BEGIN Data to examine

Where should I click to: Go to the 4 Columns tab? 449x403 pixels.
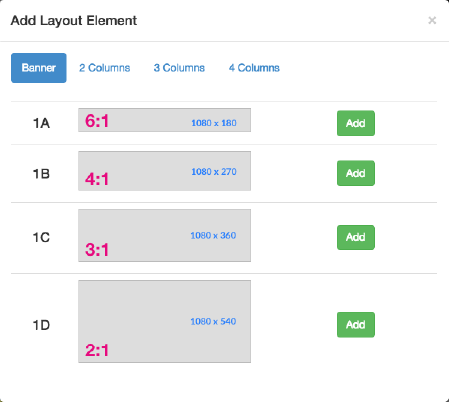[x=254, y=68]
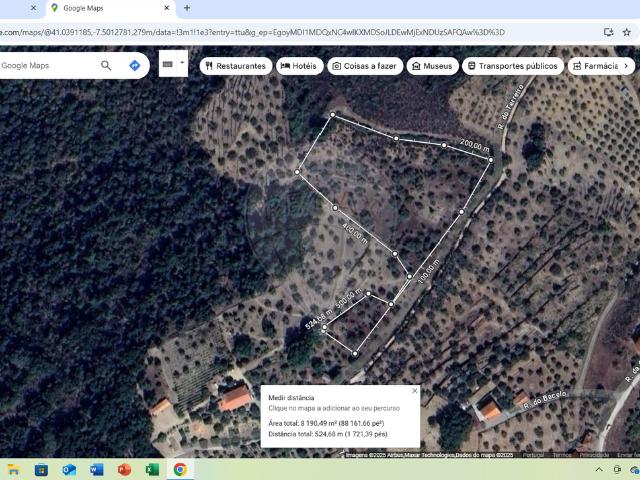Filter map by Restaurantes
The width and height of the screenshot is (640, 480).
[x=235, y=66]
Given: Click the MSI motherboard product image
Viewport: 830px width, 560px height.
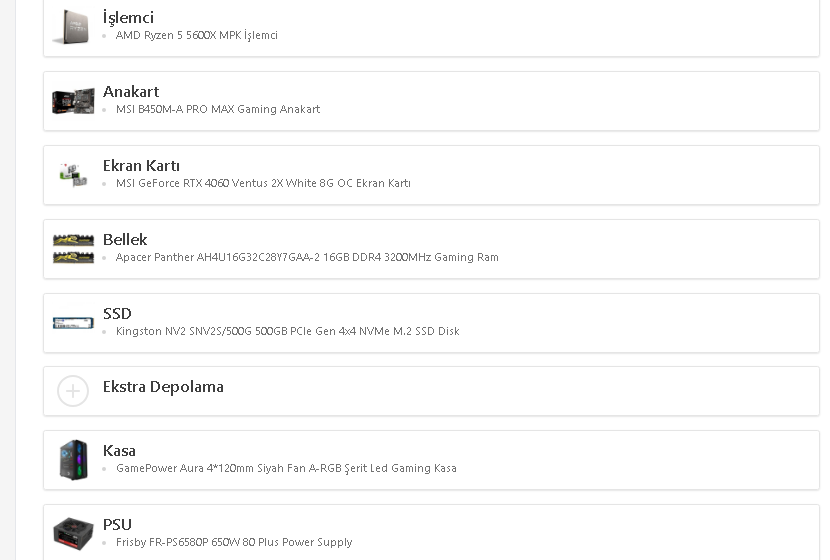Looking at the screenshot, I should (73, 101).
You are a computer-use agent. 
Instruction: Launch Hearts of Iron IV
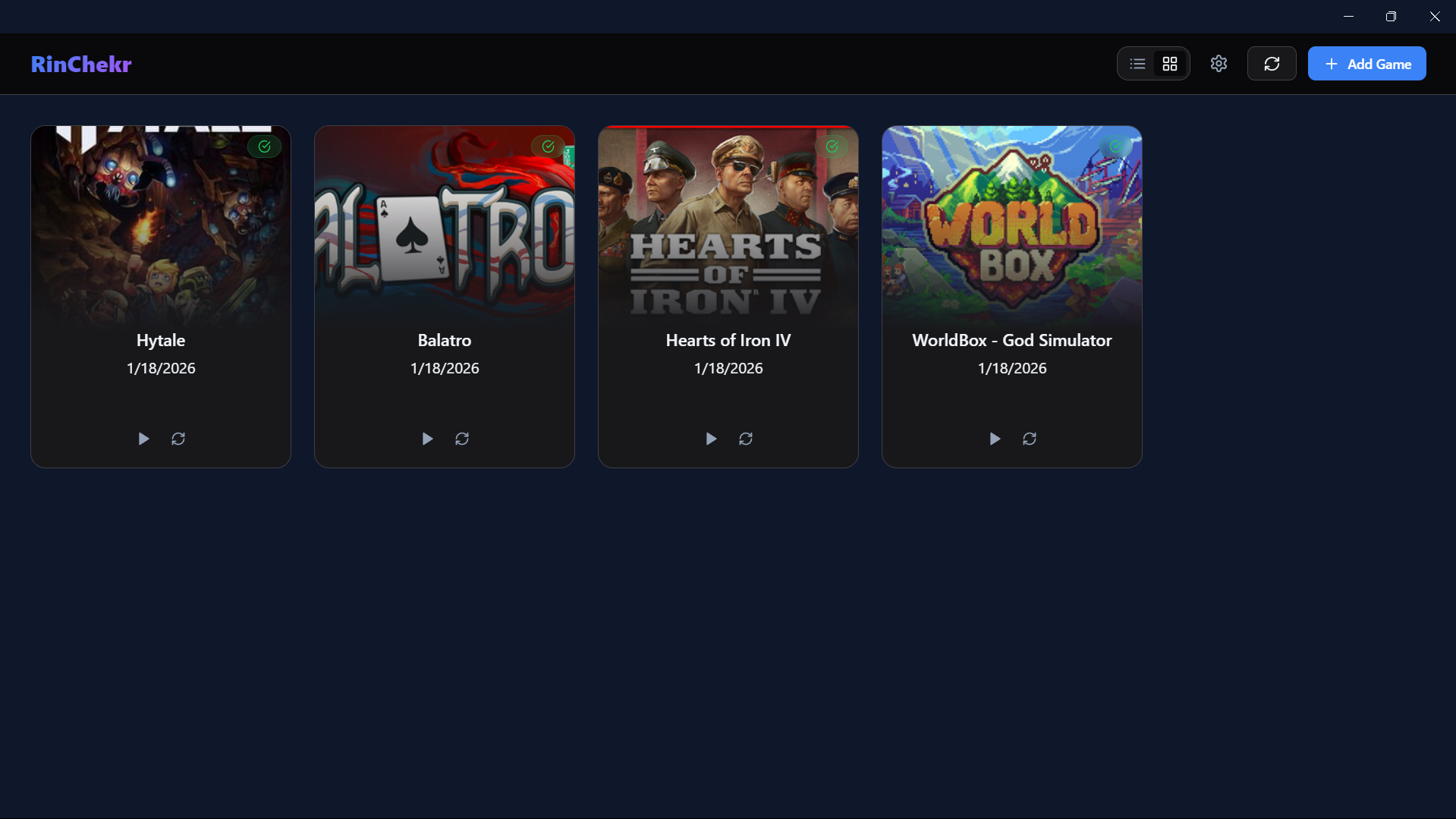(x=711, y=439)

END Data to examine

Problem statement
From the first line of the records through the line with "Given: Click the", reproduce each line exactly and leave the pictures out.

Finished exercise
Where should I click to: Go to the 4 Columns tab? 449x403 pixels.
[x=254, y=68]
Filter map by Restaurantes
The width and height of the screenshot is (640, 480).
[x=235, y=66]
Given: Click the MSI motherboard product image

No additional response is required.